The most common problems for which the test is used to diagnose include overactive bladder, difficulty urinating or urinary retention or incontinence. Men who are preparing for prostate surgery are frequently required to undergo this procedure to determine if their prostate enlargement has anything to do with a bladder problem. The test is also normally used on people who suffer from diseases that influence bladder behavior, such as spina bifida, multiple sclerosis or epilepsy.
The test is normally performed on an outpatient basis. The procedure generally takes between 30 and 45 minutes. If a patient is taking certain medications, a cystometrogram can not be done, as the medications may distort the results of the test. It must also be delayed if any trace of a urinary tract infection is evident or if the patient has a fever.
The procedure involves the insertion of two catheters into the body. A small rectal catheter is used to calculate pressure in the abdominal cavity. Another tiny catheter is inserted through the urethra into the bladder to measure pressure there.
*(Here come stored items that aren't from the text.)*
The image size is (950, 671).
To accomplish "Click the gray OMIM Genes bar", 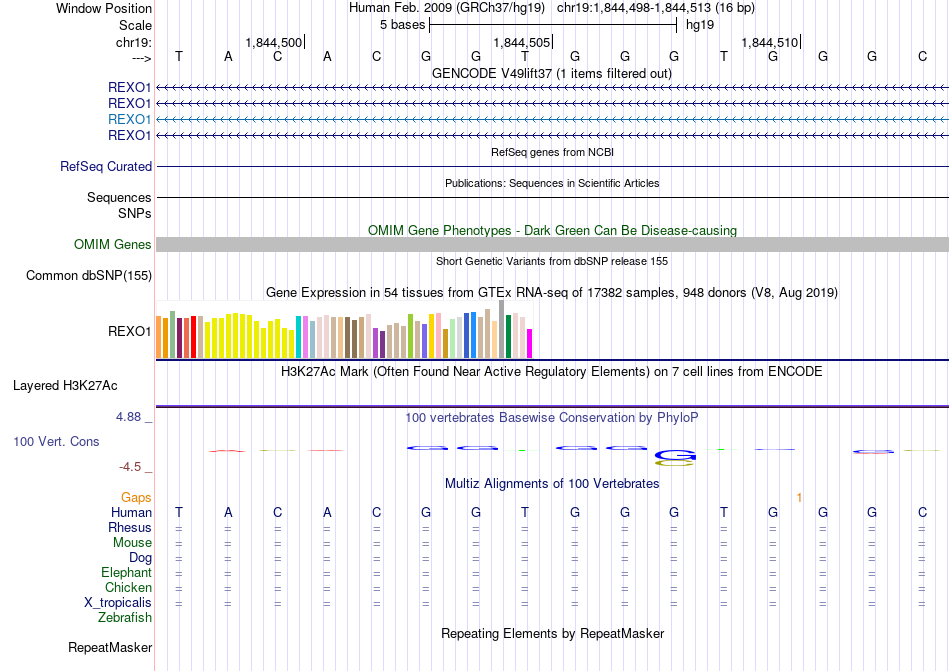I will pos(552,245).
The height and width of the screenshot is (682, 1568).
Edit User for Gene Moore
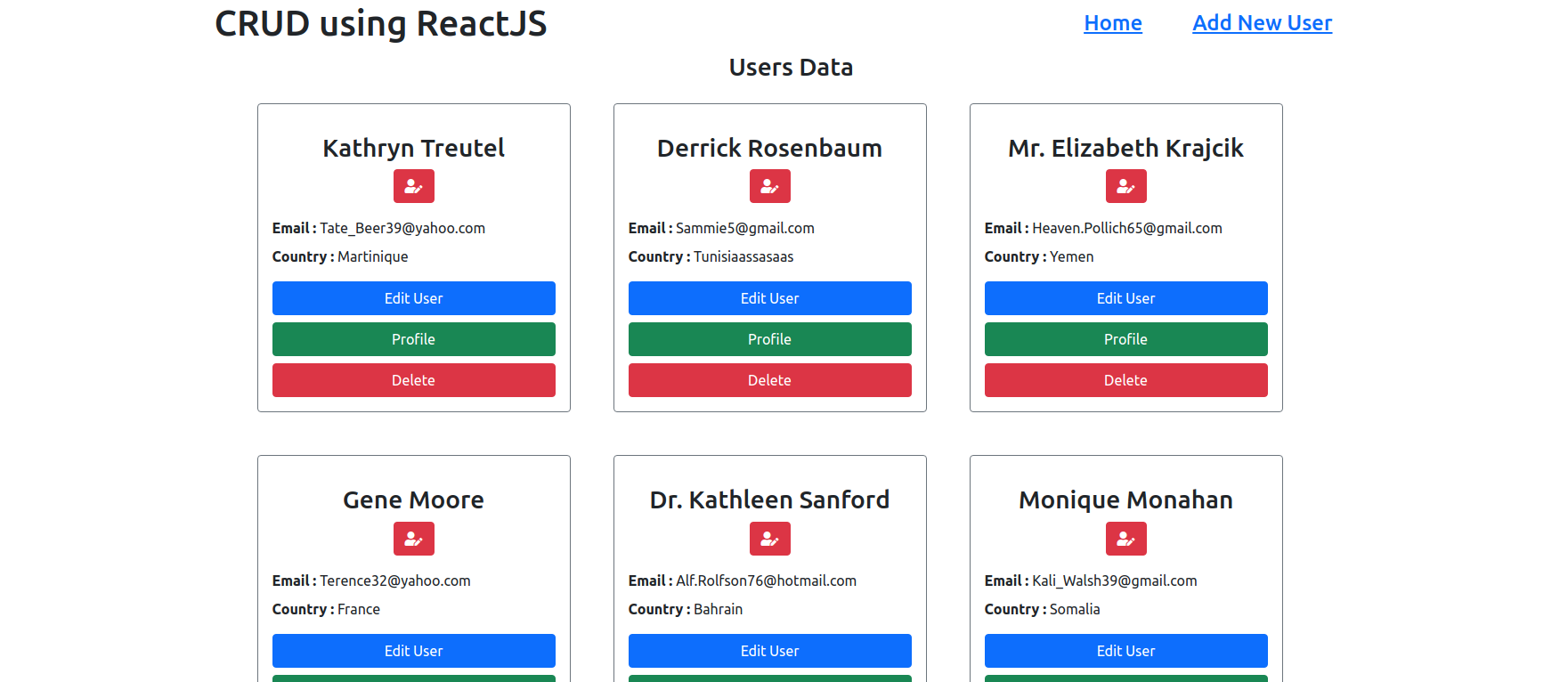414,651
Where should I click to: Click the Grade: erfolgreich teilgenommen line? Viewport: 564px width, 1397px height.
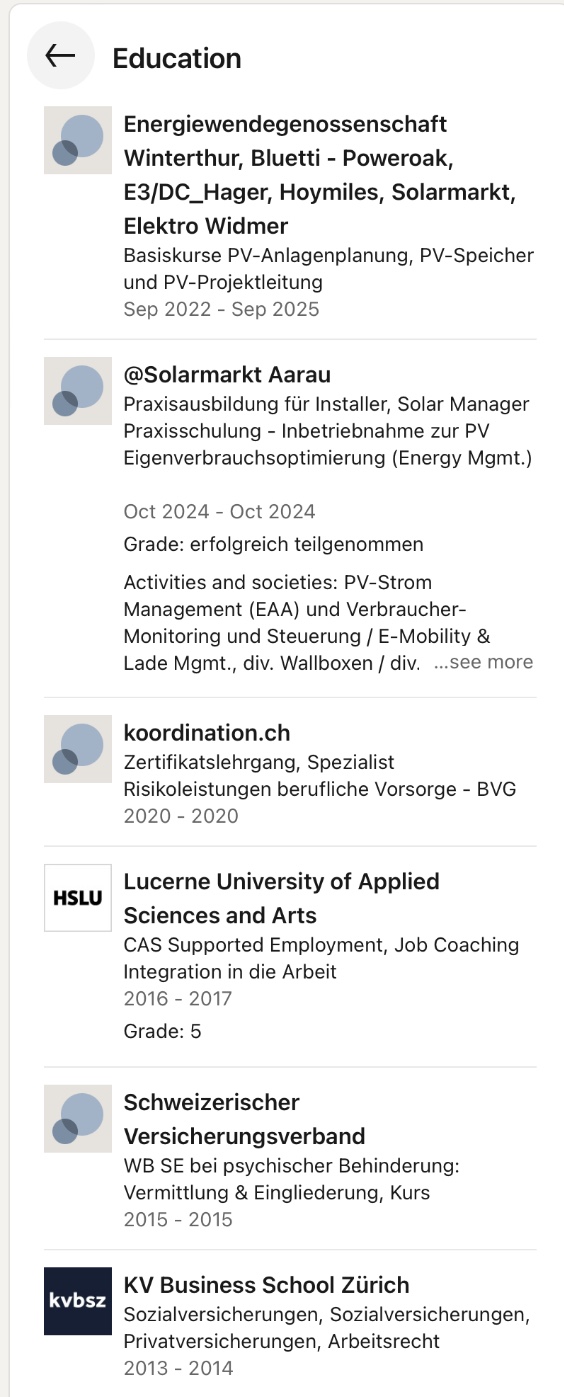click(273, 545)
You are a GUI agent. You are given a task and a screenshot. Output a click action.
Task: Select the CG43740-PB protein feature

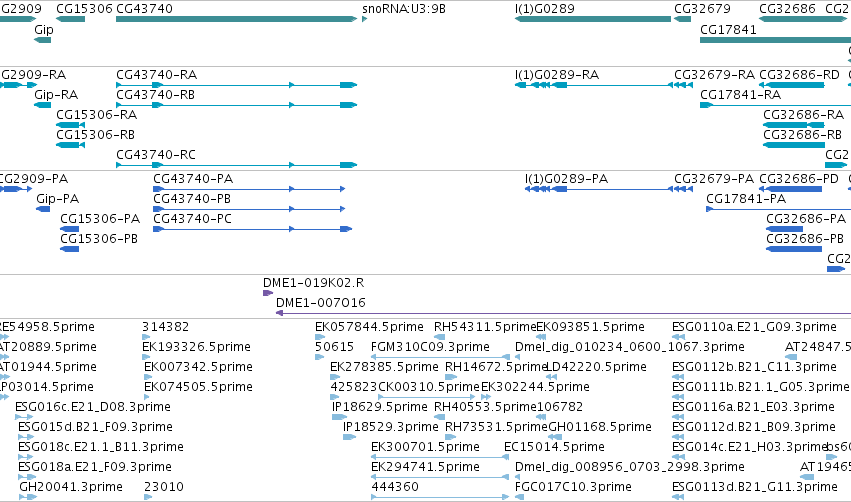point(249,209)
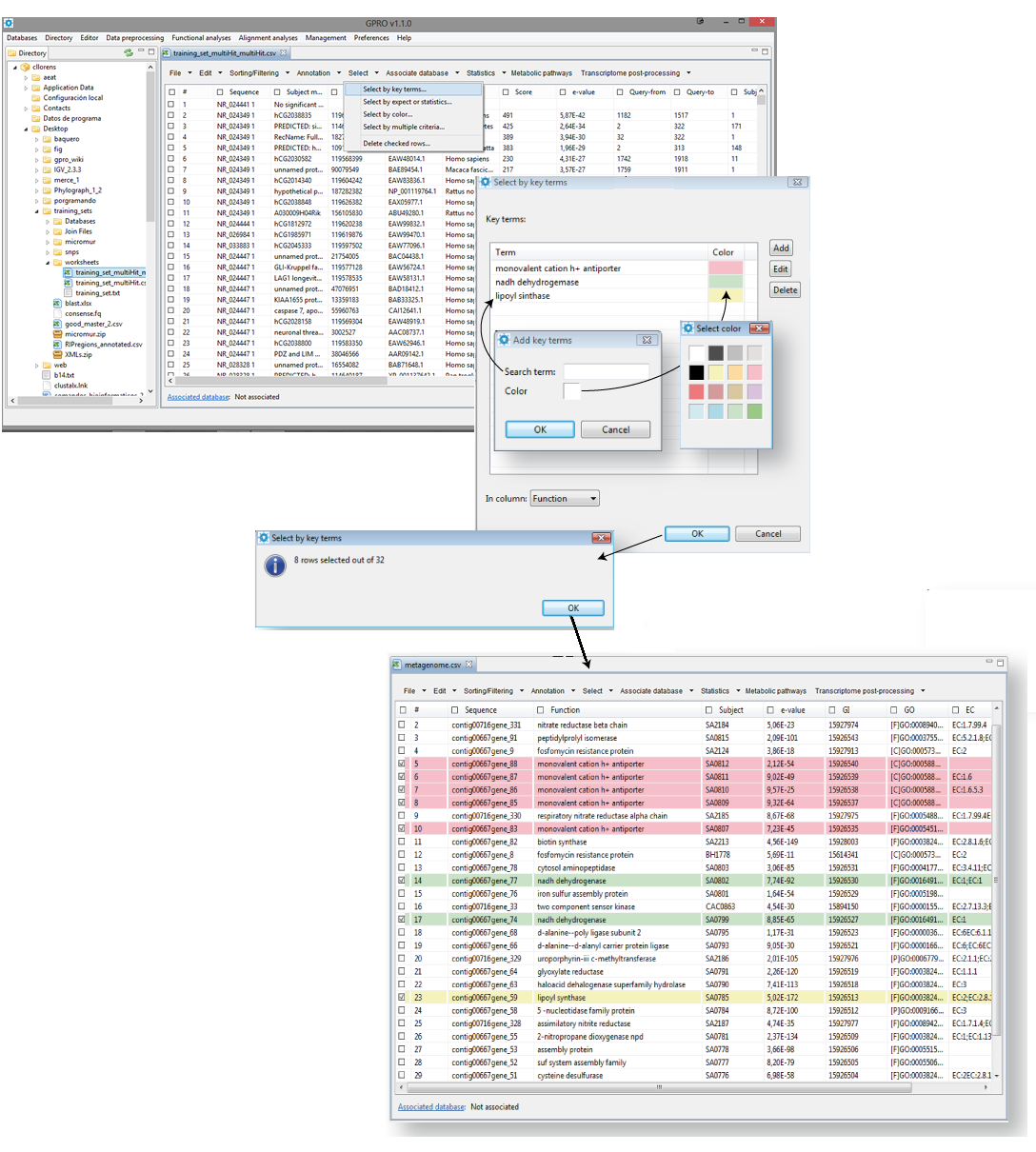The image size is (1036, 1152).
Task: Uncheck row 5 checkbox in metagenome table
Action: tap(403, 764)
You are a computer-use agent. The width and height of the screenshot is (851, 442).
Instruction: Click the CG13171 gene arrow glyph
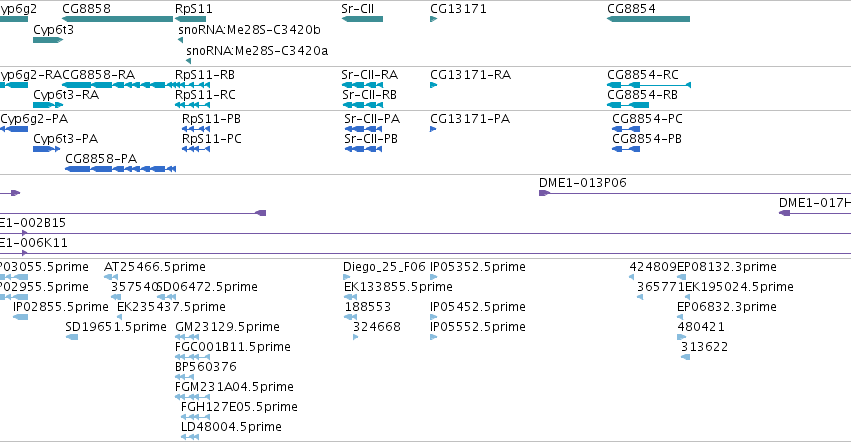(x=434, y=19)
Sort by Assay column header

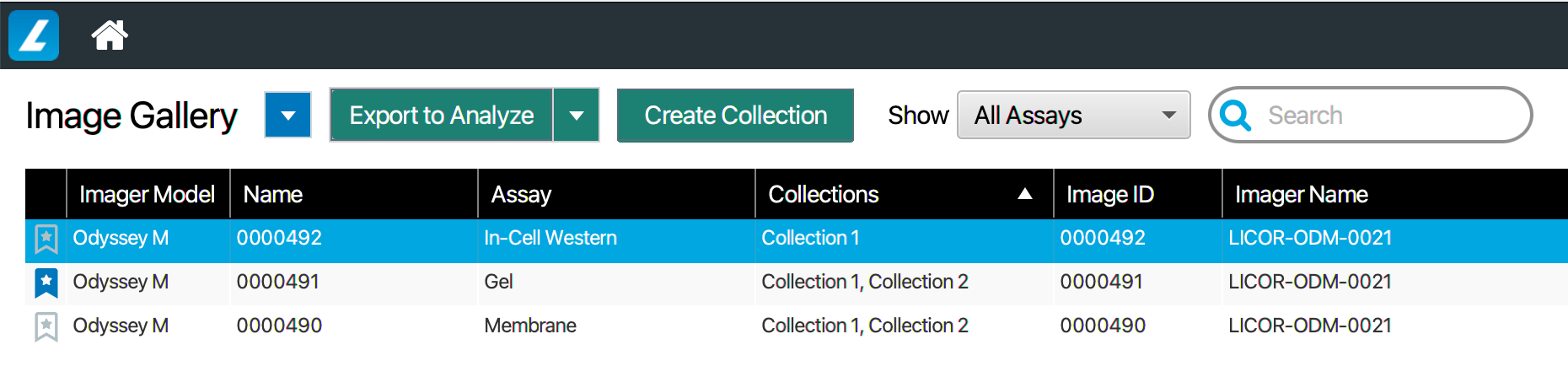(x=521, y=194)
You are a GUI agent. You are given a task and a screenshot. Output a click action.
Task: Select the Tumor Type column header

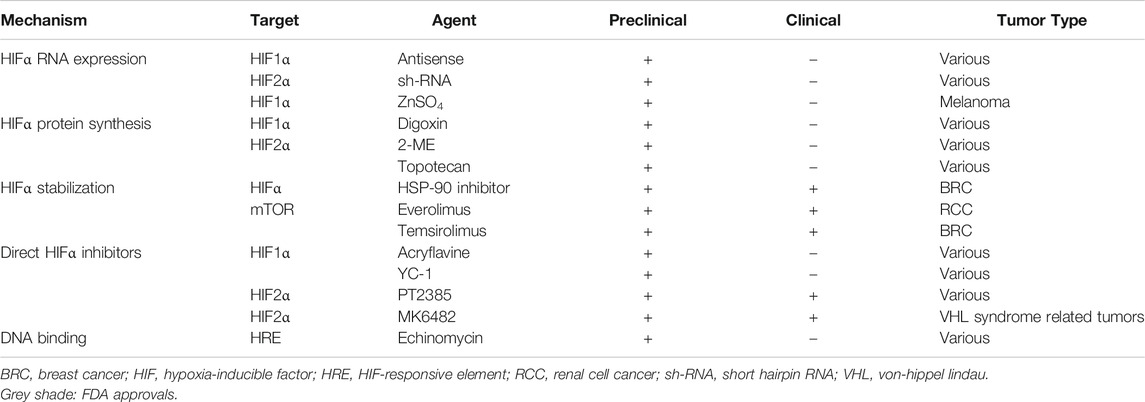click(x=1041, y=20)
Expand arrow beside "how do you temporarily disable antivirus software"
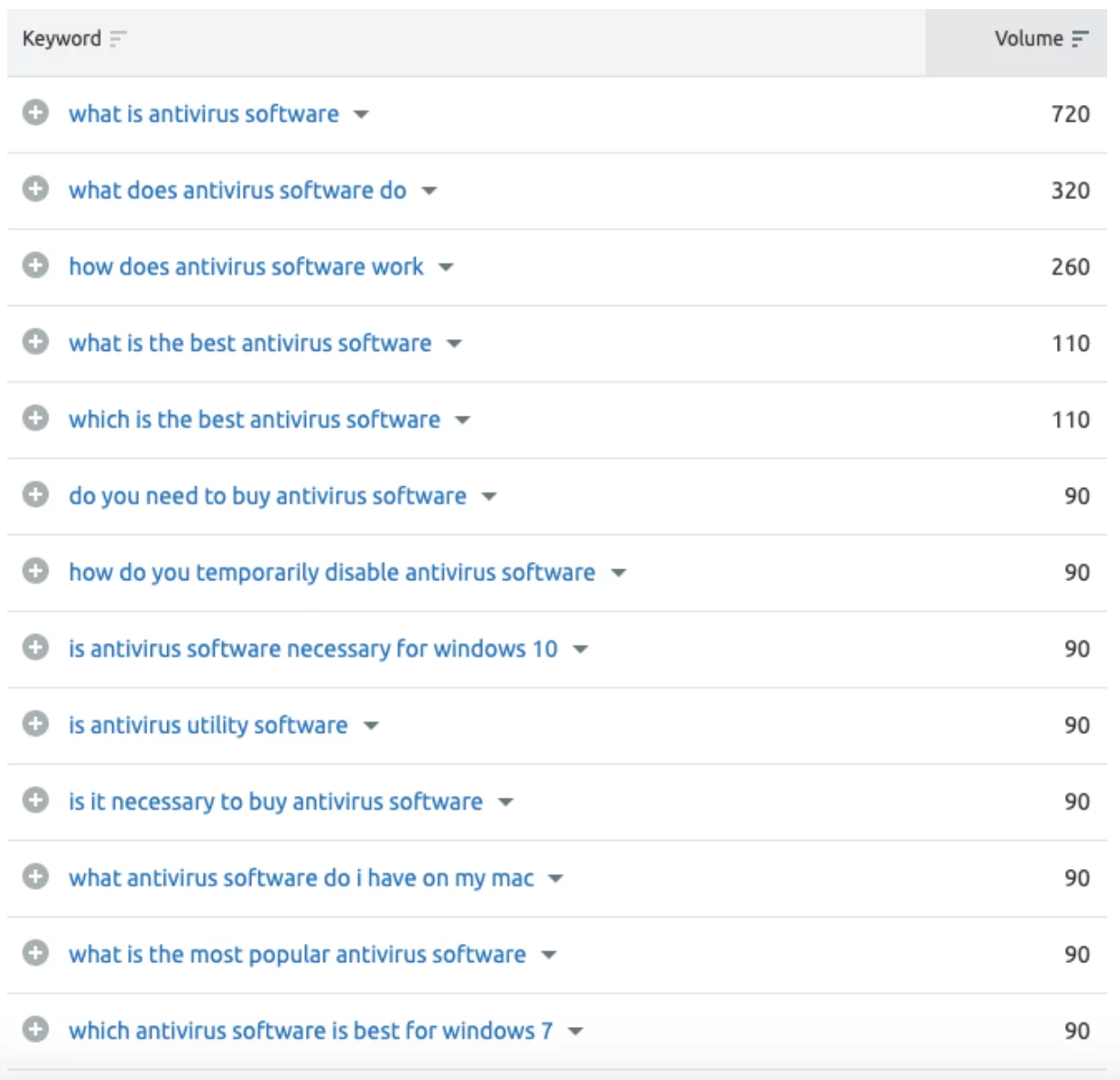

External anesthesia ointments are normally applied to the areas of catheter insertion.
Both catheters are then hooked up to a measuring device. Water enhanced with a saline solution is smoothly and slowly pumped into the bladder. At this point, the patient is quizzed about the physical feelings they are experiencing to determine the medical problem. When the test is over, the bladder is emptied and the tubes removed.
No fasting or ingestion of cleansing agents is required prior to undergoing a cystometrogram. A significant number of patients experience slight discomfort in urinating for up to 48 hours after the test. To ease this discomfort, the doctor frequently recommends that the patient increase their daily water intake to 34 to 68 ounces (one to two liters) during this time. There is a slight chance of minor infection at the points at which the catheters are inserted.
After the cystometrogram results are analyzed by the physician or laboratory, the doctor normally discusses treatment options with the patient. These may include a regimen of one or more prescription medications. In some cases, surgery may be recommended to correct the problem.